We've got a hospital room full of women over here flipping the tiny thing around like its a football and driving it crazy and it makes me anxious. As if blasting out into the world with a bunch of people hollering at you, blood and guts everywhere, crying, and wailing isn't bad enough - somebody immediately hits you hard enough to make you cry, then 400 people you dont know show up and insist on handing you around in midair for the next 72hrs straight. 

Take me back to the womb, please, Mister. 

To make matters worse - there's a 50/50 chance somebody stuck a vacuum cleaner on your head, then sucked so hard it squished your skull all out of shape. You think THAT didn't hurt? Sweet Lord. "Welcome to being a human! Hurry up out of there, or we'll smoosh your skull." It's your first taste of the world telling you you're too fat and slow. Learn to love it.

Plus, you can't think much, grip anything, walk, talk or see straight and what do you have to live on? Milk that somebody gives you anytime they feel like you may be hungry? If I had to wait on Tyler to feed me when she thought I might be hungry, I'd be dead. Or skinny. I don't know which is worse.

It's amazing any kid makes it out of the hospital alive - what with all that hard floor rushing up to meet you.  That's what's underfoot in the hospital - basically concrete. 4,000 sick and infirm people, newborns, the elderly, bodily fluids skeeting around right and left, half the chairs have wheels on them and you pave the entire place in a slick hard substance?  The emperor has no clothes. Soylent Green is PEOPLE, and when I'm 80 please don't store me in any place sheeted in hip-crushing rubberized concrete. 

Know what happens when you get old?
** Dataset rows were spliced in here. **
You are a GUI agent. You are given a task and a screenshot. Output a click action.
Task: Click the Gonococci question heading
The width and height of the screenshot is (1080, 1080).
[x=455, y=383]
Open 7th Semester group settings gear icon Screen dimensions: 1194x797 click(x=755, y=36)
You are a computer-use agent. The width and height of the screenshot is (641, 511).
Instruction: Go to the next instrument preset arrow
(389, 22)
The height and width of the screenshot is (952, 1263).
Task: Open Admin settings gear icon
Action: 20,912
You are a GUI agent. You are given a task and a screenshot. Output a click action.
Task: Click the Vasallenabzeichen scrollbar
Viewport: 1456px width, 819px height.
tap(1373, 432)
YOU DIE. Fine by me I guess, but I know a caretaker who loves me wouldn't let me slowly break apart over time in a series of high-impact falls.  Make me a tent out on the front lawn. I'll take a tree fort in your backyard. Anything, at all - please just don't put concrete floors in my bedroom for crying out loud. 

Back at the hospital I held the kid, anxiously, until Tyler saw my lips moving and the beads of sweat glistening feverishly on my forehead and she finally said "well, I guess I better get Jimmy on home now", made her apologies and led me out to the car.

It's a good thing, too. My imagination was about to spin completely out of control.